Qualcomm is appealing against a European antitrust fine of 242 million euros. The company was fined in 2019 by the European Commission for selling certain 3G chipsets below cost to thwart a competitor.
Qualcomm steps to the dishthe second highest court of the European Union, writes news agency Reuters. The company is appealing against a fine of 242 million euros. The company was fined in 2019 by the European Commission. The Commission argued that Qualcomm sold its 3G chipsets below cost years ago. In such practices, known as predatory pricing, companies offer products at prices so low that competitors cannot keep up.
Qualcomm sold its 3G chips for low prices to smartphone makers ZTE and Huawei. The company did this to push British chipmaker Icera out of the market, the European Commission stated in 2019. According to the EU, the trade practices took place between 2009 and 2011. Icera is now part of Nvidia.
A Qualcomm lawyer stated during a hearing on Monday that the fine is “the second part of the European Commission’s campaign against Qualcomm,” Reuters writes. He stated that the 3G chipsets “constituted only 0.7 percent of the market for UMTS” and therefore it was not possible for the company to squeeze competitors out of the chipset market. A lawyer for the Commission argued in court that Qualcomm’s actions showed it was determined to eliminate a rival before it could pose a threat. The General Court, which is part of the European Court of Justice, will rule in the coming months.

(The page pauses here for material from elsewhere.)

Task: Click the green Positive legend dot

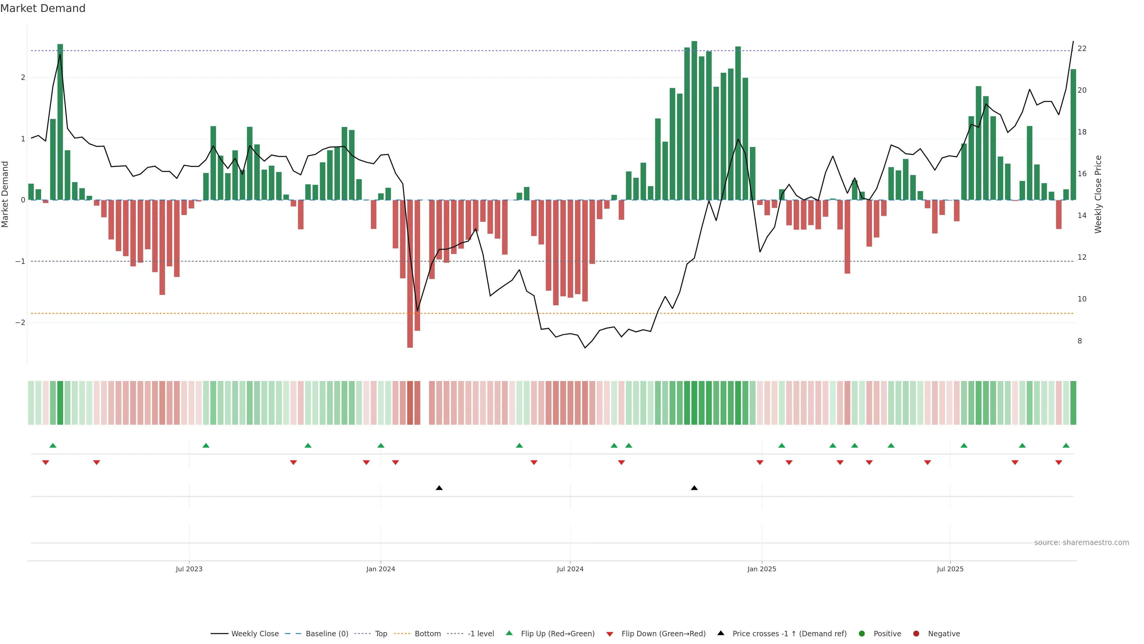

Qualcomm won a similar case at the General Court last year. In addition, a European fine of 997 million euros was waived due to procedural irregularities in the investigation, which prevented Qualcomm from properly defending itself. This fine of almost one billion euros revolved around agreements that Qualcomm would have had with Apple. Qualcomm would have paid the tech giant billions to use only its chips in iPhones and iPads, in order to exclude competitors such as Intel.